Born to dance: he started and ran with it

Catching up with a choregrapher who never stops moving, evolving and creating

Kasper Ravnhøj’s father wanted him to be a runner, so from the age of three, on he ran. The running itself stopped at the age of 12 when Ravnhøj developed asthma. But he never stopped moving.

Today, Ravnhøj, 37, is a Copenhagen choreographer, dancer, actor, painter and slam poet. He travels the world, performing his works, doing research for future dance pieces and experiencing unfamiliar performance scenes. 

He teaches dance around the city, sometimes facilitating a “Wednesday team,” for which participants pay 30 kroner to workshop his newest pieces. 

On and with Stage

But for the most part, he runs Mute Comp Physical Theatre, a performance company he started with former classmate Jacob Stage in 1999, which is now fully funded up until 2015 by the Danish Arts Agency. 

“A couple of years ago, we got the money for three full years and then I cancelled everything else I did,” Ravnhøj explains. 

“But then I was bored. [Now] I’m still picking up things, working for other people and teaching. This is  where I create.”

It comes in dreams

If it all sounds exhausting, add this on top – Ravnhøj only sleeps around four hours each night.  Because most of his ideas for new work come during sleep in the form of dreams, he’s often up half the night writing them down. Luckily, Mute Comp exists to make those dreams a reality.

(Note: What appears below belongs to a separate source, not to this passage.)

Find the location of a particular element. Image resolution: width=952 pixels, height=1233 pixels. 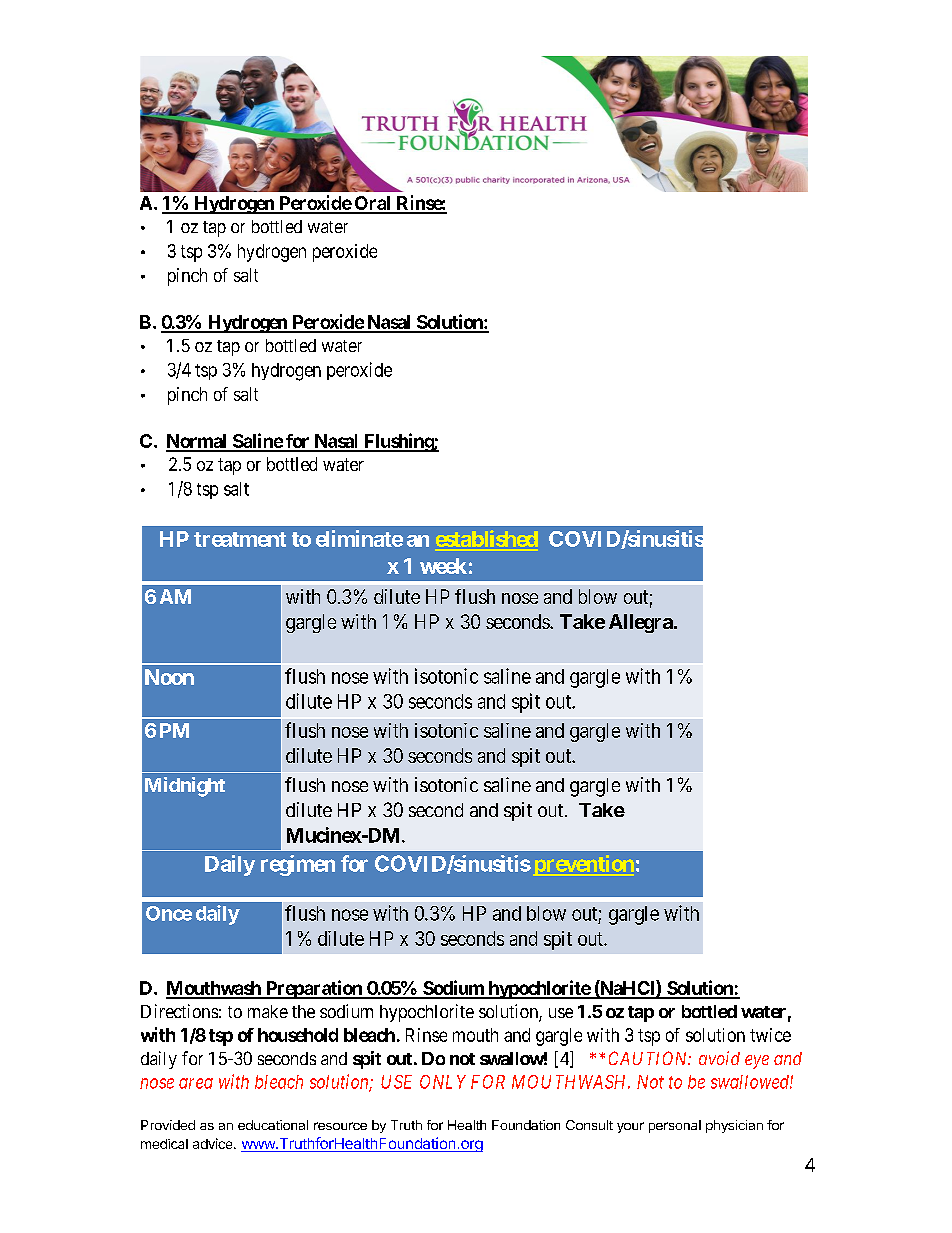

While he describes his style as “unschooled” and “made up,” 

Ravnhøj himself is not untrained. In 1995, the young performer couldn’t decide whether to pursue acting or dance professionally, though he had ten years of experience in each. He enrolled at a school called the Center for Performing Arts (CPA), which offered a diverse curriculum from “Stanislavski to plié.”

“I went to the school to find out what I should be – but I got more confused while I was there,” he remembers. 

A new genre: Glaubhafttanz

Slowly, through Mute Comp, Ravnhøj discovered that he didn’t have to choose. Because their new company didn’t fit into any existing Danish performance genre, they originally made up their own: Glaubhafttanz, which roughly translates from German into ‘reliable dance’.

But over the past 15 years, contemporary dance has better established itself in Copenhagen. In 2008, Carlsberg agreed to lease its old mineral water factory to two dance troupes as a comprehensive rehearsal and performance space. Today, Dansehallerne “gathers all the main players and areas in the field of contemporary dance in Denmark,” including Mute Comp, according to its website. 

Changed for the better

According to Ravnhøj, a more established contemporary dance scene means that Mute Comp doesn’t have to fit into a box anymore, and now that it is supported by the Danish Arts Agency, the work is the focus, not the audience. 

“I never think that I will do a dance production,” he says. “It just ends up being one … [I decide] I want to be in Studio 5 with these five people, and eventually art comes out.”

Still, even in a state of relative comfort, Ravnhøj feels the pressure of being a lifelong performer, which seems to be expressed in his constant movement. “I’m lucky that I’m paid to just dance every day,” he says. “But my alternatives are dishwashing … I’m an artist, but I must make art so I can live.”

Mute Comp Physical Theatre’s ‘Plum Wine, Highway, Lemon,’ with choreography by Ravnhøj, opens on May 30.